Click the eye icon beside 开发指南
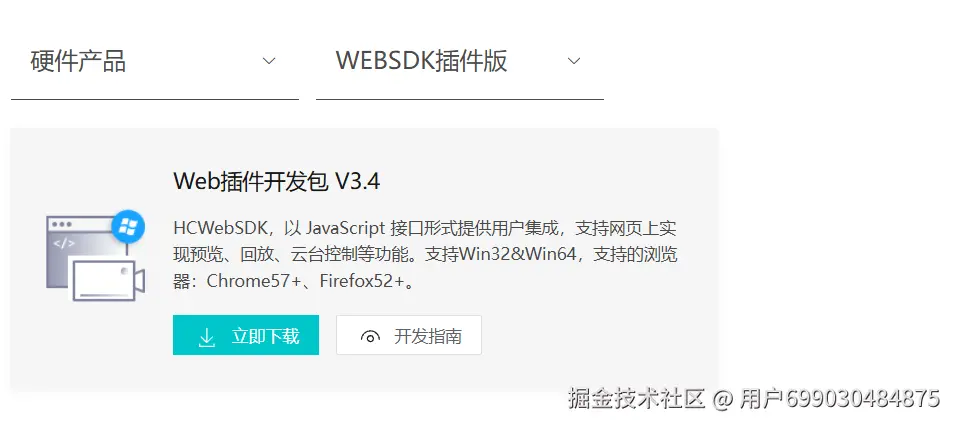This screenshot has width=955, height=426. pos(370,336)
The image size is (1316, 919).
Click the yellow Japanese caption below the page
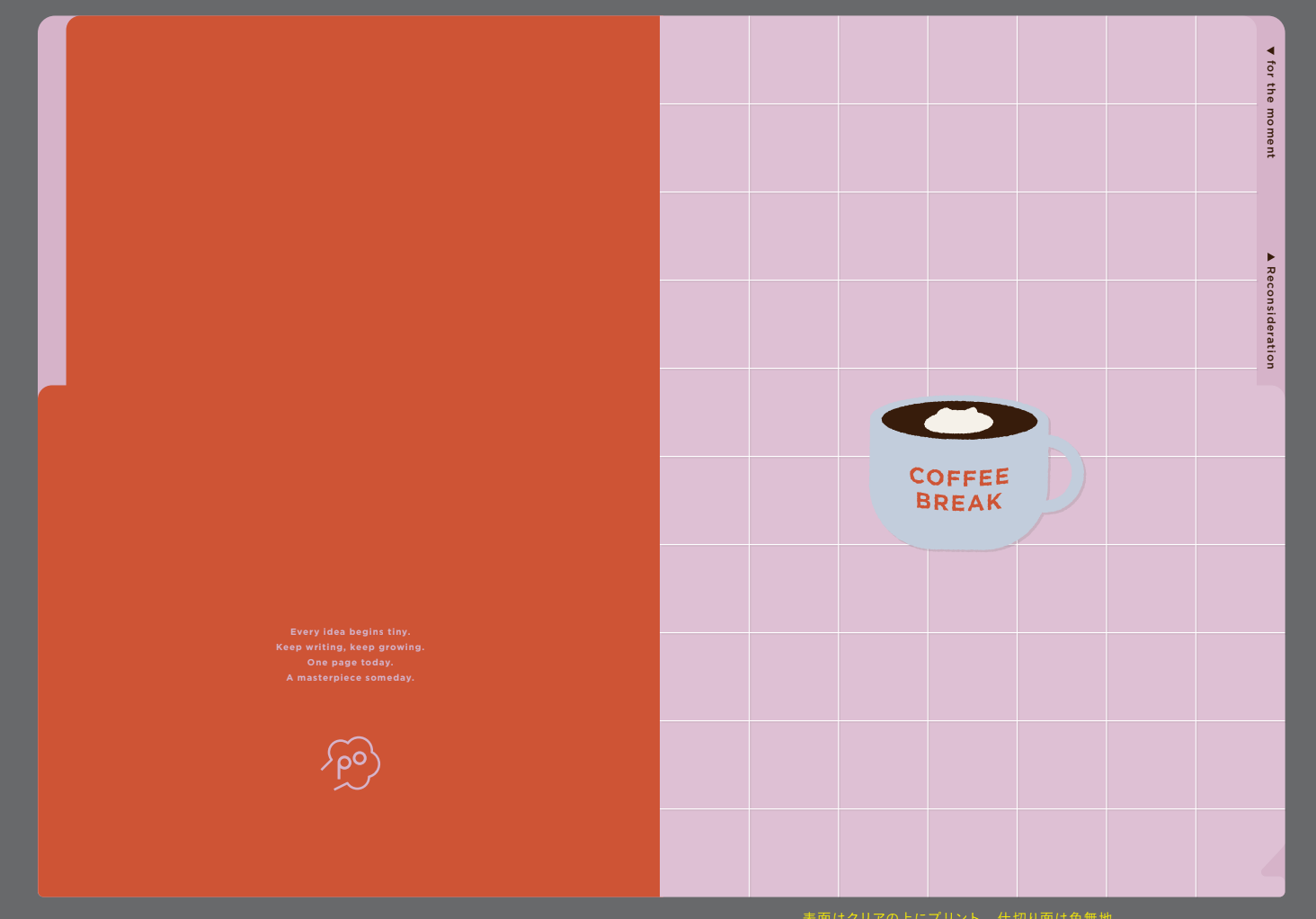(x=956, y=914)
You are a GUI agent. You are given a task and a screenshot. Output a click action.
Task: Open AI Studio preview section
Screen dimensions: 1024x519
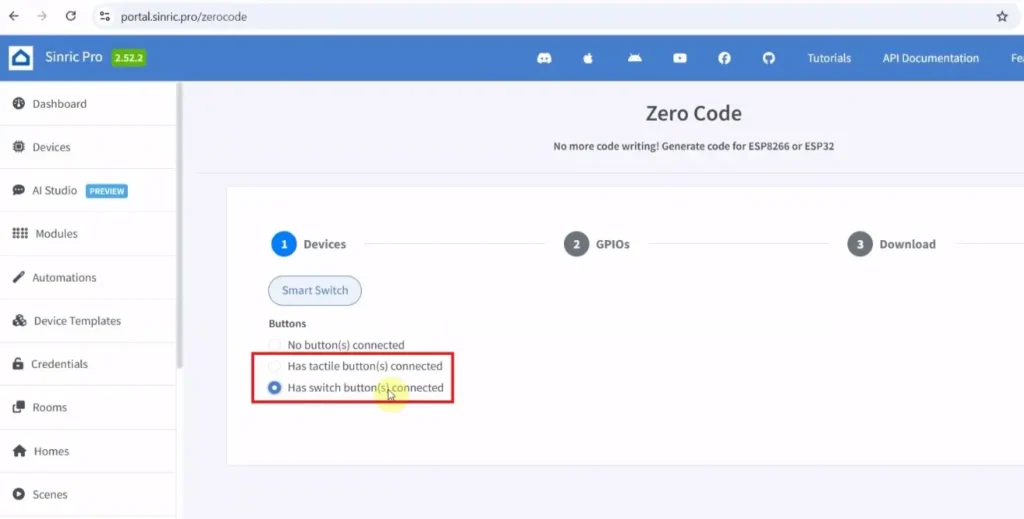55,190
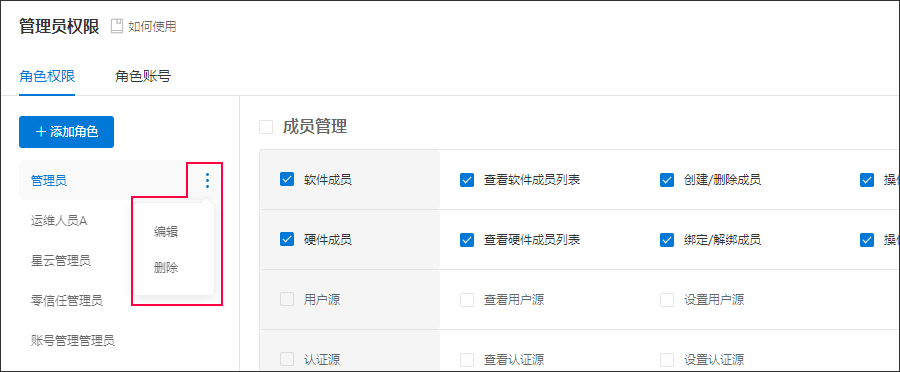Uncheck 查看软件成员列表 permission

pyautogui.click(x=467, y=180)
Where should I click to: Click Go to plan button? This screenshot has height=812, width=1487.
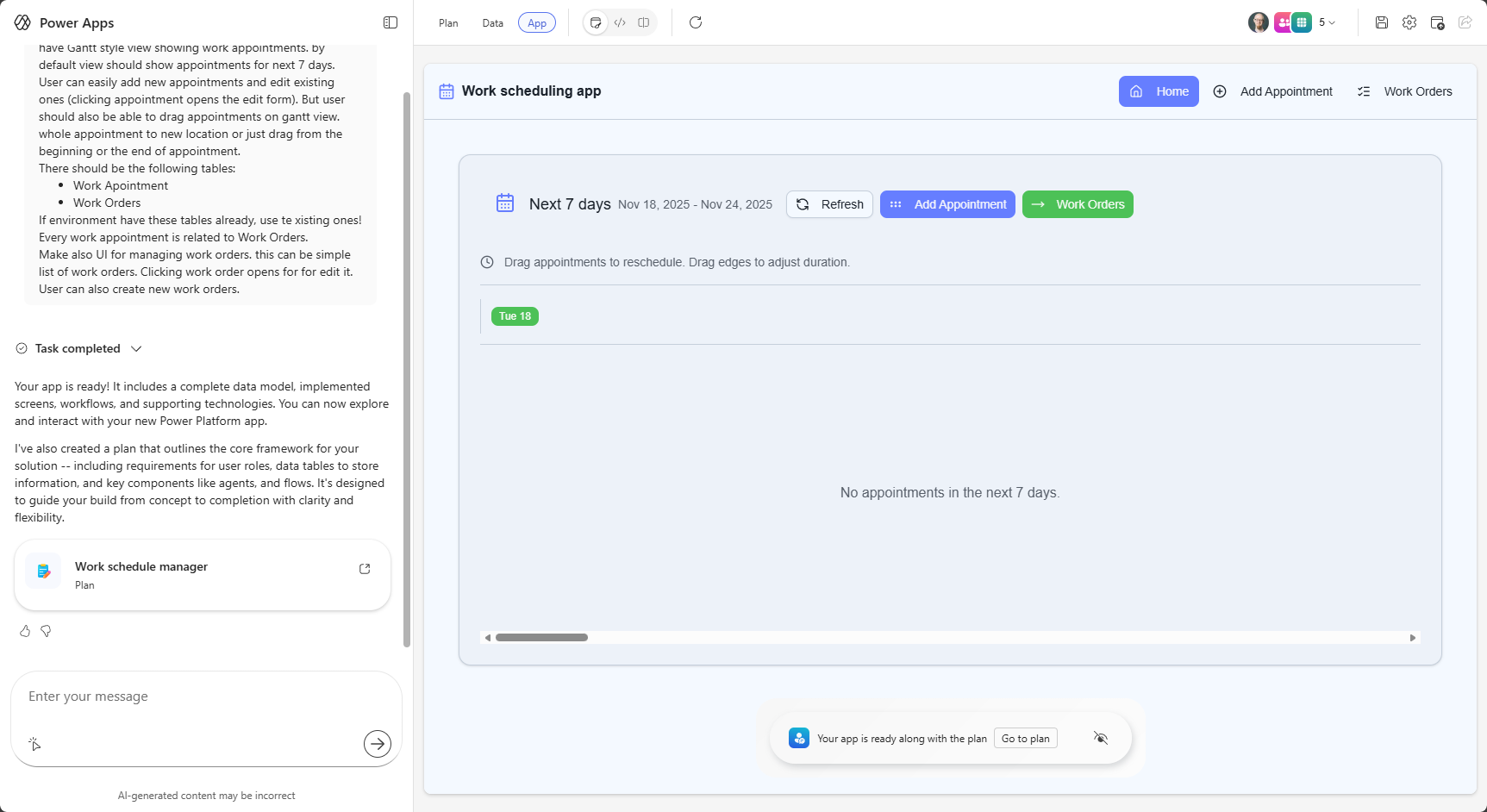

+-------+

- [Your task]:
From the first line of the listing above, repeat every line through the one holding "Task: Open AI Studio preview section". Both ends count, and pictures stay out.

- [Solution to this exercise]:
Click the eye icon beside 开发指南
This screenshot has width=955, height=426. pos(370,336)
The image size is (1316, 919).
Click the yellow Japanese caption below the page
(x=956, y=914)
You are a GUI agent. You are given a task and a screenshot. Output a click action.
Task: Open AI Studio preview section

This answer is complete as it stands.